The shears and faucet were quiet now and Jovie swept dreamily into the living room with a crookedly-arranged vase. “She was me, about ten years ago; as surprised to meet me as I was. But we got along famously after a while, and romped through the hayfield all afternoon. I completely forgot there was such a thing as dishes or dirty sheets… or Adolf Hitler. Oh, we stayed there as long as we could— until I was as freckled and disheveled as she was, and Mr. Monroe’s hired man came along the road with his cows.” She set the vase on a side table, clicking on the lamp so he could read better.

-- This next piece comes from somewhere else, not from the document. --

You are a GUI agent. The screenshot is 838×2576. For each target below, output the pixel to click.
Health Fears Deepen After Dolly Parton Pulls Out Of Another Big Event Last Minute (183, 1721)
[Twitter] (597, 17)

But he had stopped reading, and folded a particularly frightening story back between the pages— willing it to stay there, catching her newly tanned fingers between his own. “And you would’ve stayed there forever if you could.” 

His eyes were heavy with their reading and his hair had been disaranged by anxious hands. But soft creases had formed beside his lips.

Jovie saw a little boy of ten in that smile.

“No,” was her slow reply, as she turned over the larger question behind the words in her mind. She was sitting on his chair’s arm, her gaze turned to the worn spots in the carpet. “Do you know, Martin, for all the worries we have known… With all of Europe catching fire, it seems. The world being so topsy-turvy as it is— But someone has to set it to rights, don’t they? Someone’s got to put that fire out, before there’s nothing left worth saving?”

Martin squeezed her hand, too swelled with secret pride to say anything. 

“No, I don’t think I’d go back forever. Even if I could. As splendid as it is to be the happiest person in the world, it takes very miserable ones to get anything done in it.”